At Museum of Contemporary Art Chicago, new show looks at artists who moved West
Art history is often presented as a tidy continuum — one movement flowing neatly into the next. But the reality is often much more knotty, as artists switch locales, follow teachers and chase whims.
“West By Midwest,” running this weekend through Jan. 27 at the Museum of Contemporary Art Chicago, offers a case study in this “complex, even messier alternative,” according to co-organizer Charlotte Ickes.
The exhibition examines overlapping and intersecting relationships and influences of artists who left Illinois and other Midwestern states to live, study and work on the West Coast, primarily in California. It’s a story that remains understudied and underappreciated.
This largely chronological exhibition follows the western migration of more than 60 artists from the mid-1940s to the early 21st century. It features about 100 works. About half are from the MCA’s holdings, the rest from public and private collections in Chicago and California and from the artists themselves.
Included are paintings, sculptures, ephemera, artists’ books, original prints, even a room-size installation — “Craft Morphology Flow Chart” (1991) — by Mike Kelley, who
left his native Michigan in 1976 to pursue a master’s degree in the Los Angeles area.
“I would say it’s a research-based show, for sure,” says Ickes, an MCA curatorial fellow who started work on the project in August 2017. “It’s a very deep dive into our collection but also these histories swirling around the collection as well.”
The exhibition was conceived and coorganized by chief curator Michael Darling, who knows the West Coast well, having been curator of modern and contemporary art at the Seattle Art Museum and associate curator at the Museum of Contemporary Art, Los Angeles.
“The idea for ‘West By Midwest’ started off simply,” Darling says, “with the hope of making a group show from the works by L.A. artists that the MCA has in depth in our collection, looking first at people like Ed Ruscha, Mike Kelley and Sterling Ruby.”
Darling and Ickes realized that the three all had Midwestern beginnings, and the two curators decided to look for other artists with similar ties.
Ickes did the bulk of the research.
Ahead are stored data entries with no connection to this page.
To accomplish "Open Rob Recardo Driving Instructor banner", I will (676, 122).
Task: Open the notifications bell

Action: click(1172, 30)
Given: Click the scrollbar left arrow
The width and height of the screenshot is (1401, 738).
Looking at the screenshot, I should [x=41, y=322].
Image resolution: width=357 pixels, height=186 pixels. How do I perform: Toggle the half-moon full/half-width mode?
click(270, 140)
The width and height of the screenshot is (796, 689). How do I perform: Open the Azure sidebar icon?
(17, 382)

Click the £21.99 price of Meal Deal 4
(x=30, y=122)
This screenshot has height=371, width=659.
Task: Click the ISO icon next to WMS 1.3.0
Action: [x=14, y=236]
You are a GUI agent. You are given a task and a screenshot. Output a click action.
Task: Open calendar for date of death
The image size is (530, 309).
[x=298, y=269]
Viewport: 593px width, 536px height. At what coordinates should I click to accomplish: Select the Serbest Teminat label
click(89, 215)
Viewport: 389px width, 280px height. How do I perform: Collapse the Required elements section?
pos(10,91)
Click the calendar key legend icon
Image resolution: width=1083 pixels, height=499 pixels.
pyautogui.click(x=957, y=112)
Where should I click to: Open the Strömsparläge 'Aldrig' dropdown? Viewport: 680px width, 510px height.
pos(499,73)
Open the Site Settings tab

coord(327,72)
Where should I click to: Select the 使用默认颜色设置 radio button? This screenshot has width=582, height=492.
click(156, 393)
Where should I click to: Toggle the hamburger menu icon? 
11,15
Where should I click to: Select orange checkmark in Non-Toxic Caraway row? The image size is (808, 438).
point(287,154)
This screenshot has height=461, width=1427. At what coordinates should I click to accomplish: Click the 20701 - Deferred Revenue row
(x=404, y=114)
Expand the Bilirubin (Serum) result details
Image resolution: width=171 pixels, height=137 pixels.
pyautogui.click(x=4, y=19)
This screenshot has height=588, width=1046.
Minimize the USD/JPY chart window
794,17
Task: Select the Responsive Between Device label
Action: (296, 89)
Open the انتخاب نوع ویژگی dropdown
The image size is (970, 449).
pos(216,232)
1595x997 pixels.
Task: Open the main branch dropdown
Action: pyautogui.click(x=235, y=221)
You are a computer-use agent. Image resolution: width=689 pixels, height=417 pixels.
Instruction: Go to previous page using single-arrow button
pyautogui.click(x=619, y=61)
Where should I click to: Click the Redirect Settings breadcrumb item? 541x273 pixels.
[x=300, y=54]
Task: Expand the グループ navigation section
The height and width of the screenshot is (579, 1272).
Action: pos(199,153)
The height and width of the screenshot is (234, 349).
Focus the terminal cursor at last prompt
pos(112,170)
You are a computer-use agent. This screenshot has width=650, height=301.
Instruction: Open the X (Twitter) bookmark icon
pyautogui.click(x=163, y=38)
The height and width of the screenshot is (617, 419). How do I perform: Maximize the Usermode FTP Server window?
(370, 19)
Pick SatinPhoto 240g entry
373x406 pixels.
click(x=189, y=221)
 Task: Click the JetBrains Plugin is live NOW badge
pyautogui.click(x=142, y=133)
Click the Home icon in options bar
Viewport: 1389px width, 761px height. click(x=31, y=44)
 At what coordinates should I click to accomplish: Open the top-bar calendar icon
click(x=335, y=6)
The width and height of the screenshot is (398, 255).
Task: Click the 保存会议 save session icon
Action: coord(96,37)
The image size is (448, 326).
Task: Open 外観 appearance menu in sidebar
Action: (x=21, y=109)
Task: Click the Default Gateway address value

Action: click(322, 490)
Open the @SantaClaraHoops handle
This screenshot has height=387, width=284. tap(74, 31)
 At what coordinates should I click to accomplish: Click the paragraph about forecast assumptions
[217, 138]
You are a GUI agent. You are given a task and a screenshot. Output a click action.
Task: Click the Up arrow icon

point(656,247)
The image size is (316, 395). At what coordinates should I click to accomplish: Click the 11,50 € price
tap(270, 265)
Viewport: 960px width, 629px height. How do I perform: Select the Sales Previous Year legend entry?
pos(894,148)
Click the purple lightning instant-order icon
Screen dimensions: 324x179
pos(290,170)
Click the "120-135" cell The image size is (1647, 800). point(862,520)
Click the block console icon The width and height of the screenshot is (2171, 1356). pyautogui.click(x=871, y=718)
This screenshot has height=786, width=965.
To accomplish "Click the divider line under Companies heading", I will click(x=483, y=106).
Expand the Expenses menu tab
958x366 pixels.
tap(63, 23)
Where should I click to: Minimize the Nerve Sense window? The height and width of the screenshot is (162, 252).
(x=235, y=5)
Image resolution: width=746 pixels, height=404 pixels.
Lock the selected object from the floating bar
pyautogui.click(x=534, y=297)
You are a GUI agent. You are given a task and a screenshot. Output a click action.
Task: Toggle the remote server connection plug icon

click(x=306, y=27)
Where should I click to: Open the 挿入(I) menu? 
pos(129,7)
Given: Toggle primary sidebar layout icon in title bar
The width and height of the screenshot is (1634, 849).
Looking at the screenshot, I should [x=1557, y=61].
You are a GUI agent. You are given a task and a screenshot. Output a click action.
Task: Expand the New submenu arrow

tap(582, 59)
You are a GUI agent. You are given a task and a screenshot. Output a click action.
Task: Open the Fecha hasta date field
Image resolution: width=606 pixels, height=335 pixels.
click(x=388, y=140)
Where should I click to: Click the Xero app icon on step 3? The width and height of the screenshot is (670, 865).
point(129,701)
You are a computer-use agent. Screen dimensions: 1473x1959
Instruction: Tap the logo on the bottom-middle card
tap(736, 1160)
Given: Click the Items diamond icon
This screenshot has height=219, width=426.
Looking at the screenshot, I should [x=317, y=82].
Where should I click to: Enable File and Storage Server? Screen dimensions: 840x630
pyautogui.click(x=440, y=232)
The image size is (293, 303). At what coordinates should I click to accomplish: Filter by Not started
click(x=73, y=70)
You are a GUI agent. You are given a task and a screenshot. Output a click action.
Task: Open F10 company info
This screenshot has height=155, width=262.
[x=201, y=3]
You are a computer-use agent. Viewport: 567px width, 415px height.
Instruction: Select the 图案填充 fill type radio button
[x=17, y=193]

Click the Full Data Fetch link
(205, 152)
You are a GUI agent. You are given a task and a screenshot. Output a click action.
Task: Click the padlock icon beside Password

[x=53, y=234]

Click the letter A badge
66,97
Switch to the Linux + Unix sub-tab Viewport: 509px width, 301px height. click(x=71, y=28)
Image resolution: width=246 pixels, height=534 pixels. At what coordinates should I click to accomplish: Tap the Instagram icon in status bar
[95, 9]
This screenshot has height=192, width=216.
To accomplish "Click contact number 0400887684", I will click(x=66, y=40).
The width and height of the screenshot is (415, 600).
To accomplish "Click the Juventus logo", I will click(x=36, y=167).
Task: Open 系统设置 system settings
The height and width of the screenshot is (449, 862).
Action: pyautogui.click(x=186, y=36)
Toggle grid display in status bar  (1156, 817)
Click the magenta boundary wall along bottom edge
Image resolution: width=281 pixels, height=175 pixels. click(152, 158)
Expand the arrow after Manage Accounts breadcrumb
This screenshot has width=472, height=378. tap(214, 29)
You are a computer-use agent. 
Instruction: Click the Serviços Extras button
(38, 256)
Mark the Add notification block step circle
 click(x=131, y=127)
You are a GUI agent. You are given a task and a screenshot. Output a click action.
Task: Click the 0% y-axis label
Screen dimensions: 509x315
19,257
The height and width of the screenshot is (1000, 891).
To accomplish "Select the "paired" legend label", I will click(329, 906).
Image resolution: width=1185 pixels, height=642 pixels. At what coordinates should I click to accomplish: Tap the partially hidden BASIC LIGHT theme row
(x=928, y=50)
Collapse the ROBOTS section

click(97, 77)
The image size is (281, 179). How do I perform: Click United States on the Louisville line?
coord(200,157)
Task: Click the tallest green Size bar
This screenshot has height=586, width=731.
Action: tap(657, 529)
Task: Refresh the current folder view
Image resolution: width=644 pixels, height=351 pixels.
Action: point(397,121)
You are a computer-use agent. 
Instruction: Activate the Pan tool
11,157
She began by studying the backgrounds of all the artists in the MCA collection to see who had connections to the Midwest and West. “And then I reverse-engineered it and said, ‘Who are some of the artists who are not represented in the collection who would make sense in the show?’ ” she says.
One of the most famous Los Angeles artists with Midwestern roots is Ruscha, an Omaha native who grew up in Oklahoma City and moved to Los Angeles in 1956 to study at what is now known as the California Institute of the Arts.
Ruscha documented a return trip home in “Twentysix Gasoline Stations,” his first artist’s book (and one of the first such works ever in this now-pervasive form). Originally published in 1963 in a numbered edition of 400, it features 26 photos of the then-ordinary, nowiconic gasoline filling stations he encountered along Route 66. (On view is an example from a second reprinting of the book in 1969.)
Other notable artists in the show include Judy Chicago, David Hammons, Bruce Nauman, Senga Nengudi, Catherine Opie and Miriam Schapiro. Many others are less well-known. “It was important to me to tell a capacious story to the extent that we could,” Ickes says.